For her pains, Dr. Flowers, representing thousands of physicians, has been patronized, ignored and arrested three times for trying to get a letter into the President's hands, reminding him where he started in the debate that has devastated his Administration by disgusting millions, Right and Left, with the political system.
"I was so surprised," Barack Obama said two years ago about Congressional deliberations, "when the voices of those who support a national single-payer plan/Medicare for All were excluded in place of the voices of the very health insurance and pharmaceutical industries which profit off the current health care situation."
The President's surprise has certainly subsided by now and, before he subjects Americans to another dog-and-pony show with those who wrecked his attempts at reform, he would do well to precede it with a televised conversation with Dr. Flowers, who is no politician but has earned a stake in the debate beyond her career as a physician.
It may not move Congress much, but such an encounter would remind Americans of where he started in all this and how distorted debate over the issue has become.
Invite her to the White House and tell security to skip the handcuffs.
Update: The level of serious engagement to be expected from the health-care summit is reflected in expectations from Senators on both sides.

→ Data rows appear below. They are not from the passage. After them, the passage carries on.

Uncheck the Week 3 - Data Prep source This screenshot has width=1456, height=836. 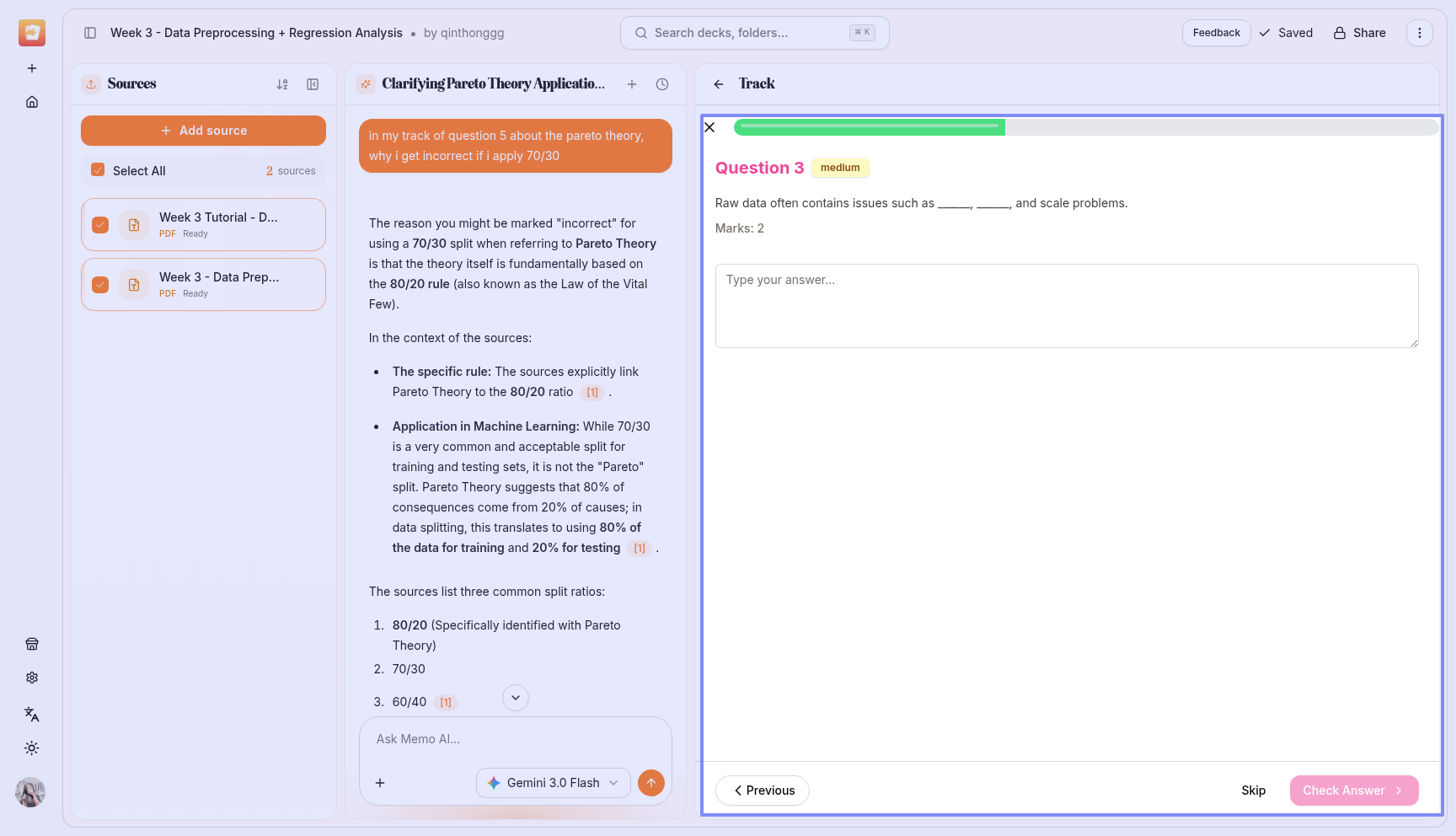100,285
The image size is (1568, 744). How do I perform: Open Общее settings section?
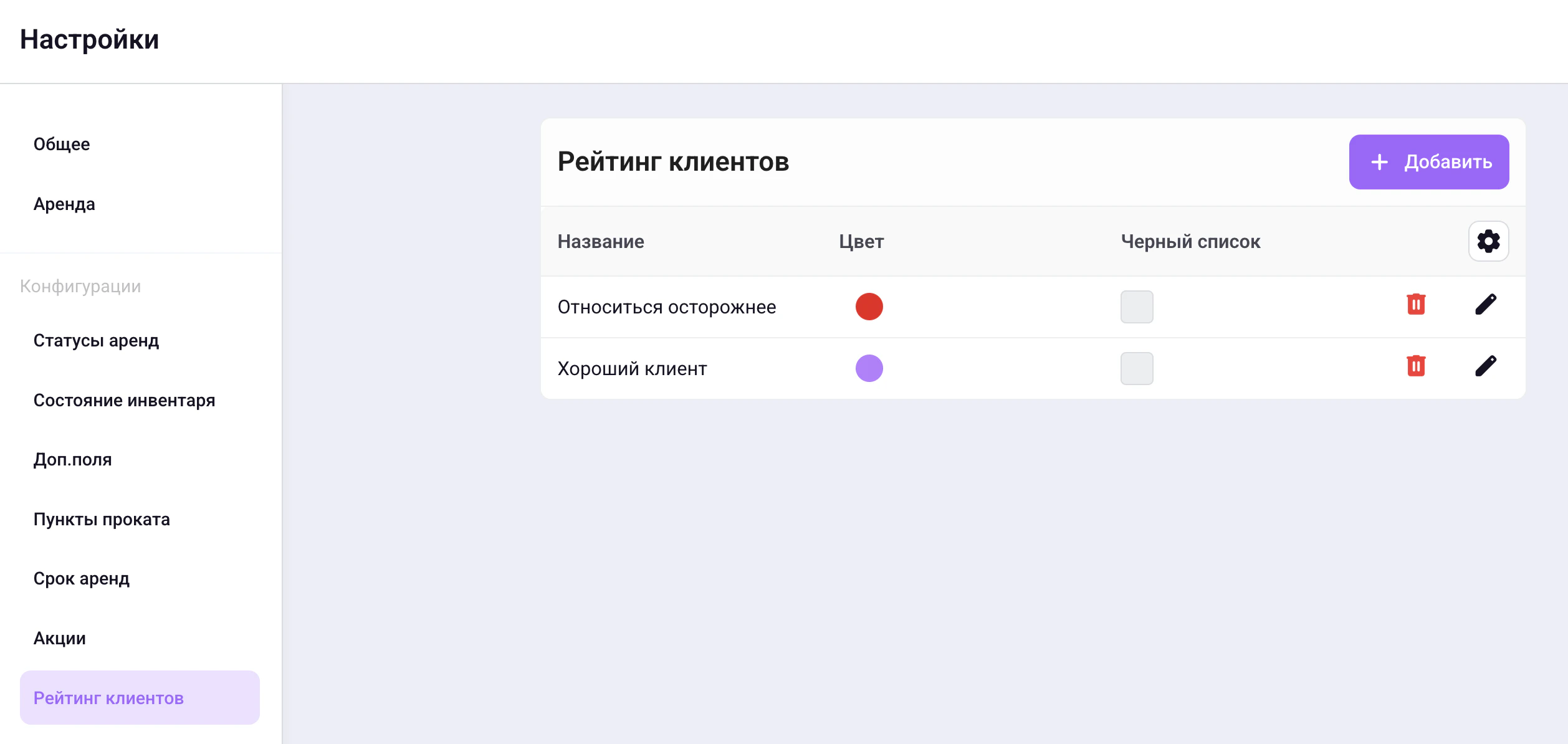pos(60,143)
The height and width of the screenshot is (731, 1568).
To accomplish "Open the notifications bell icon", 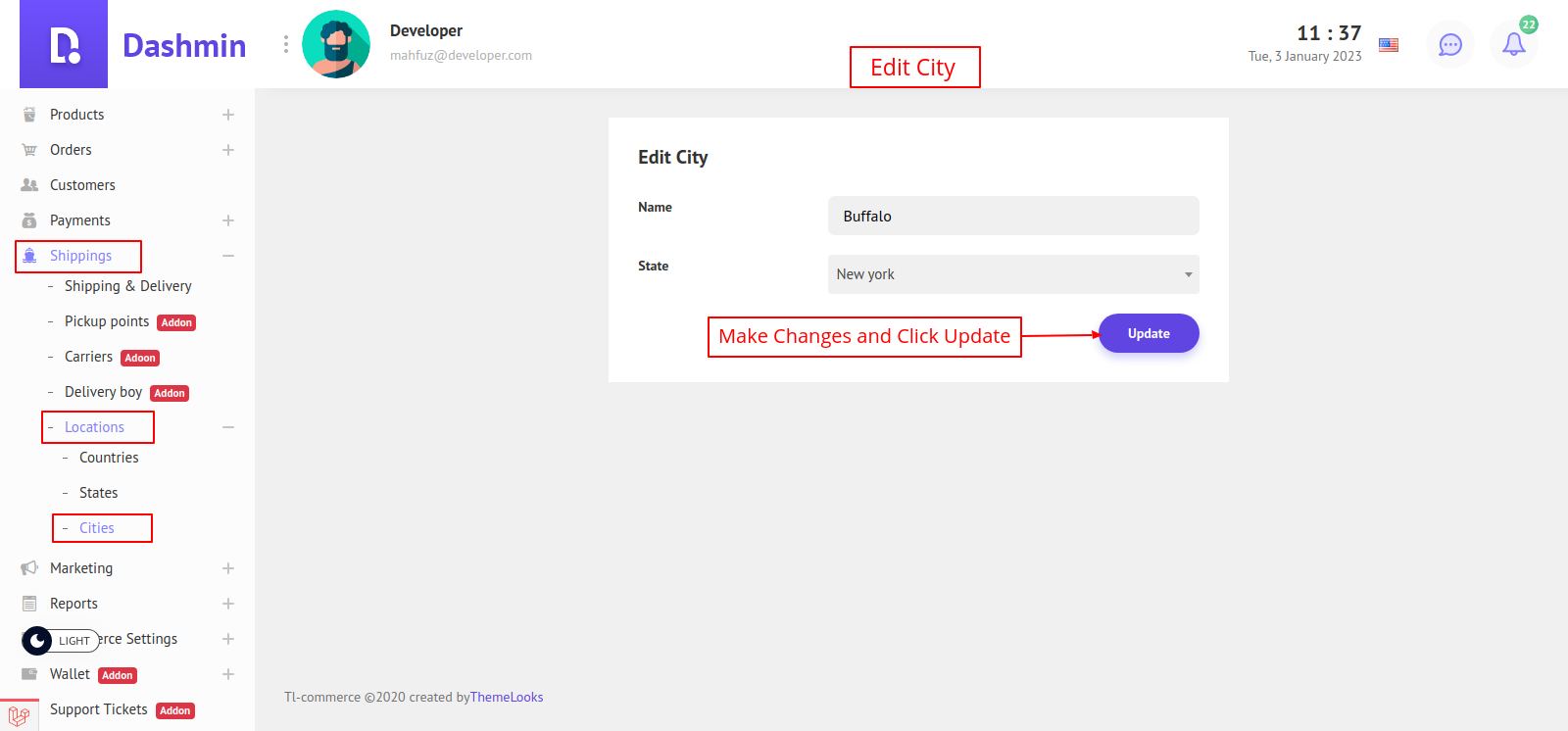I will pyautogui.click(x=1513, y=44).
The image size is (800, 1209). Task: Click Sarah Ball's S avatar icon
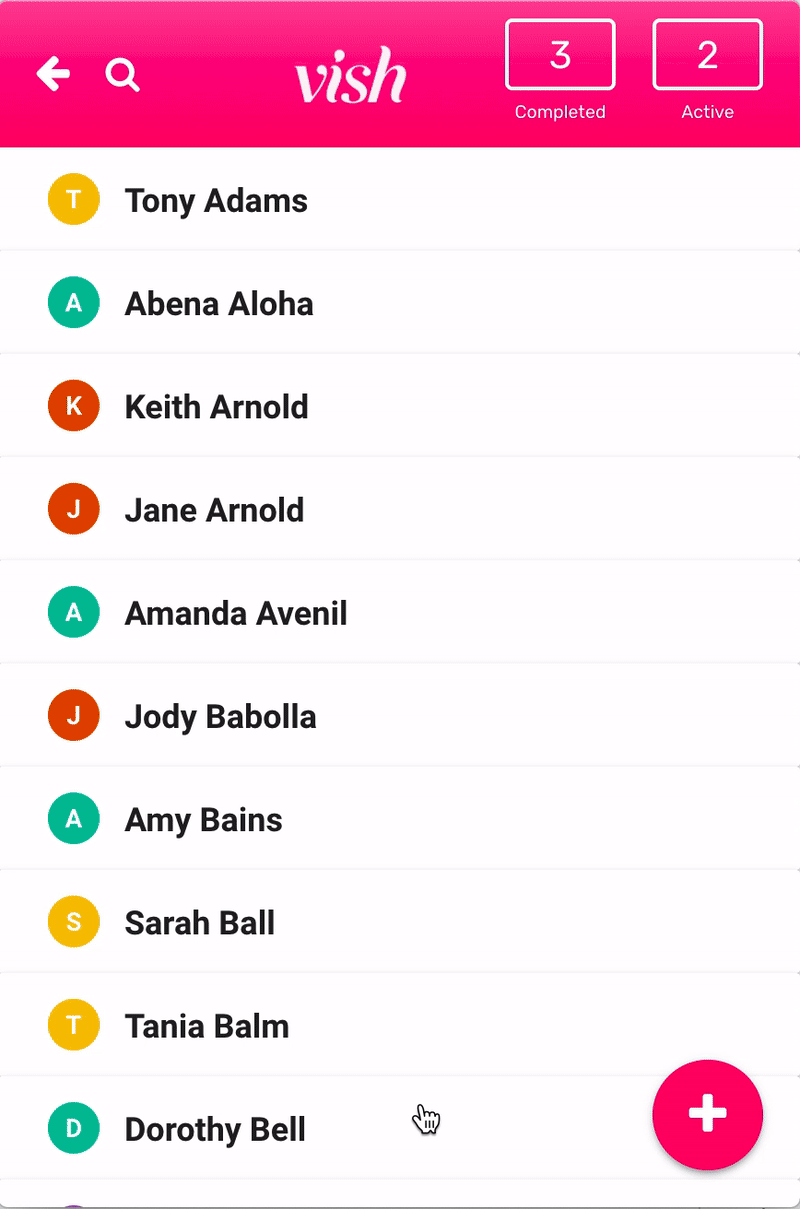[x=73, y=922]
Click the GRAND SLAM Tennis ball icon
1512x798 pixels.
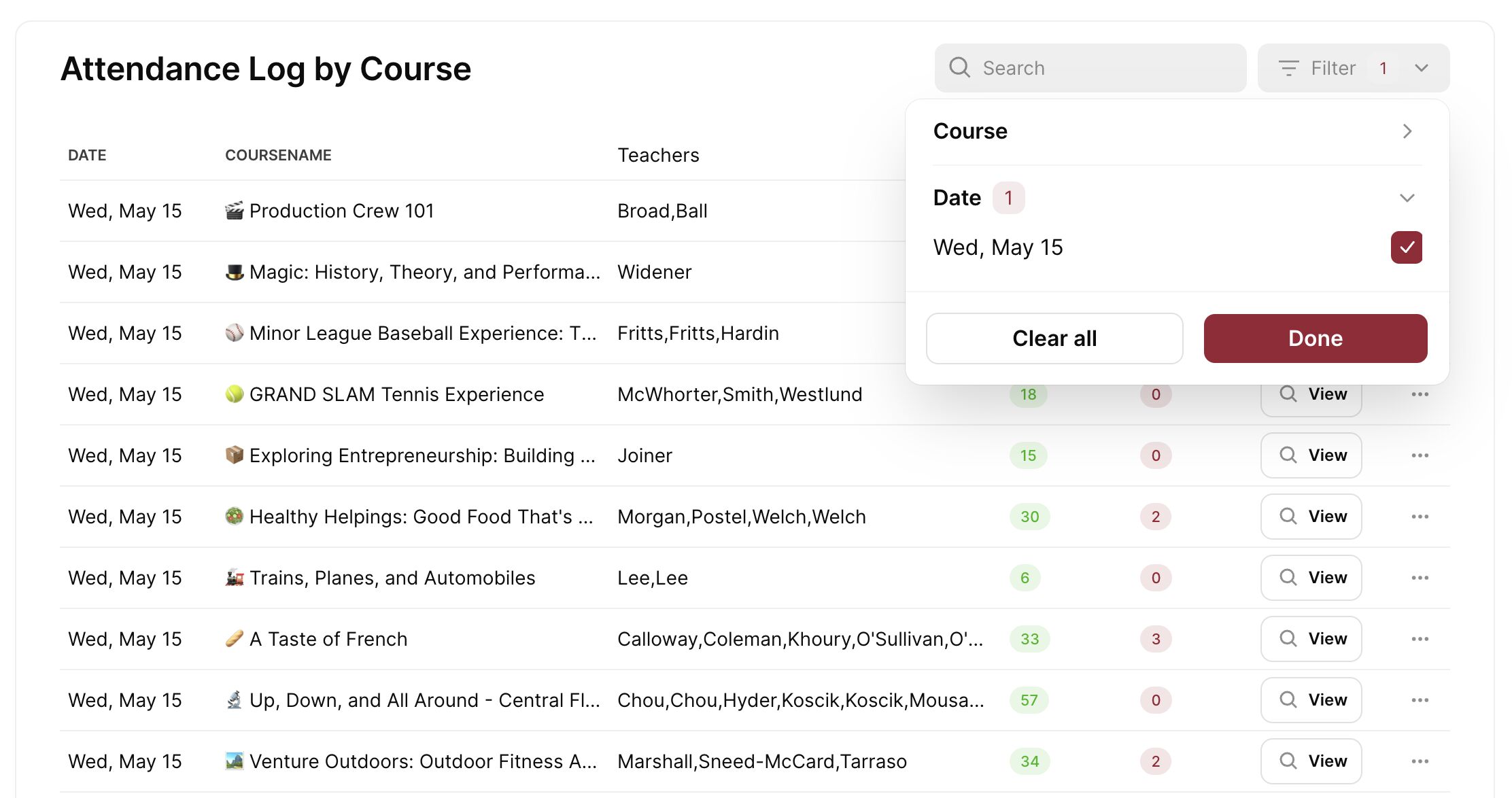point(234,394)
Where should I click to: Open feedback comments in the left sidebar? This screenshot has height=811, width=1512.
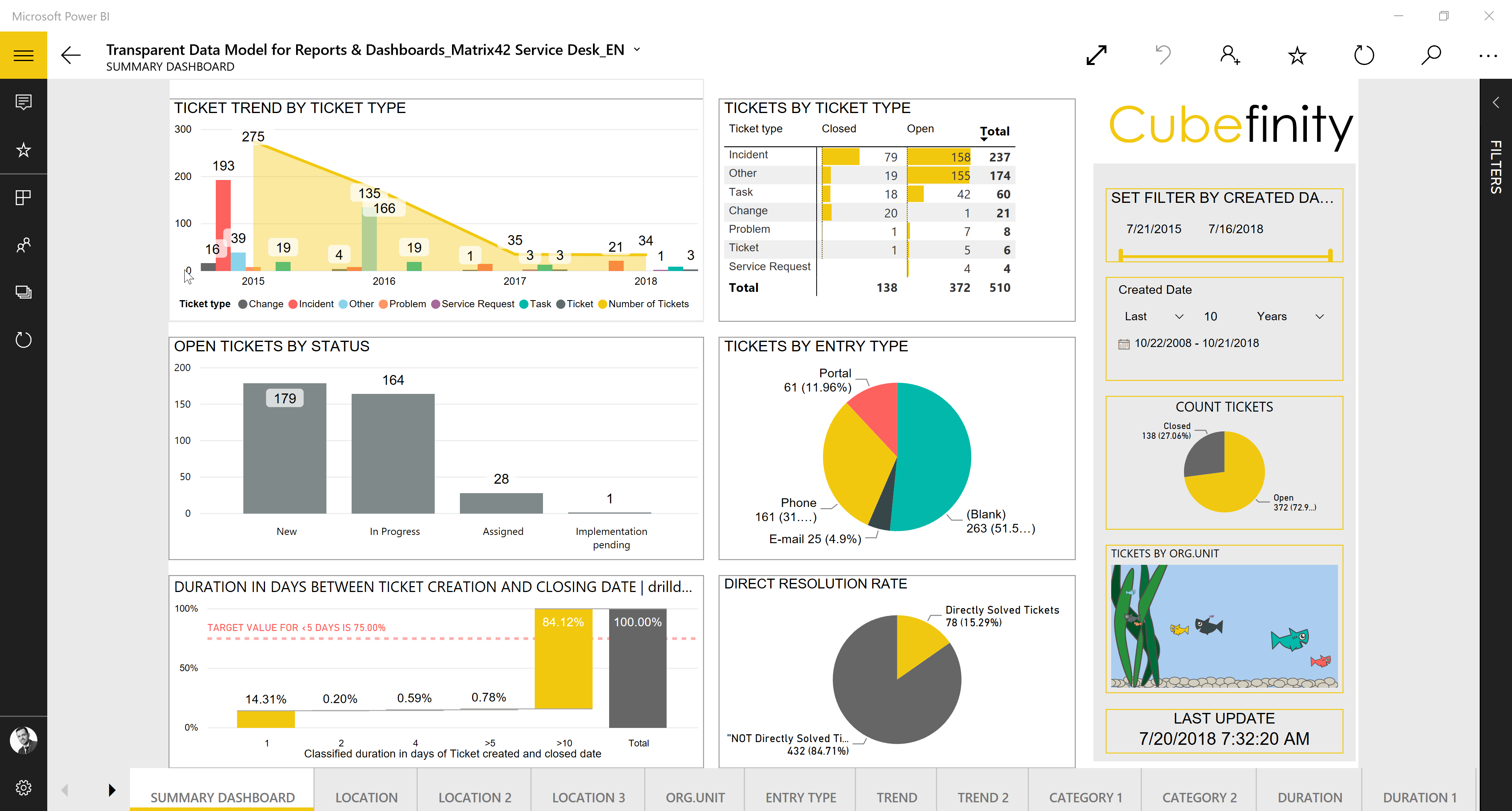click(24, 102)
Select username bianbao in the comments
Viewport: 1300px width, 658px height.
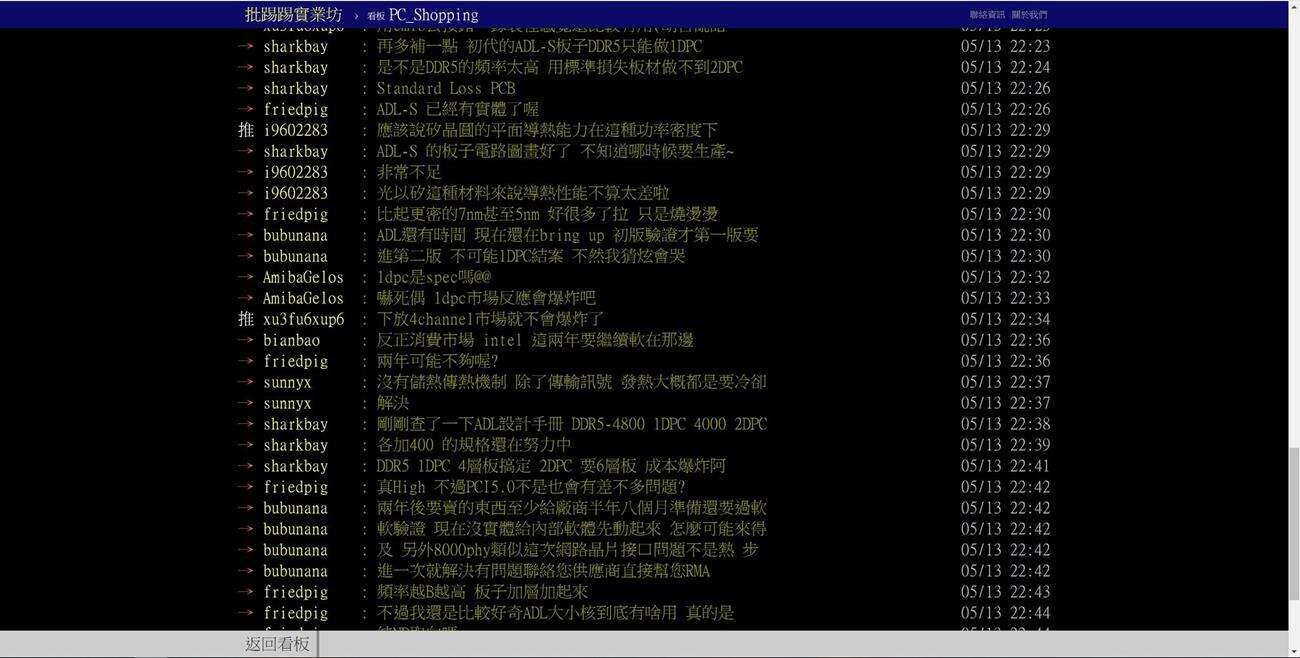pos(291,340)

Democrat George Miller says, “If the Republicans’ health care plan was a plan for a fire department, they would rush into a burning building, and they would rush out and leave everybody behind.”
Republican Judd Gregg is worried that the meeting would be “an arena for political theater.”
Just so. Is the President looking for political points to scratch up enough consensuses on meaningless GOP talking points or, at the very least, will he reset the debate beforehand back to its essentials and openly admit that he is settling for crumbs, let alone half a loaf?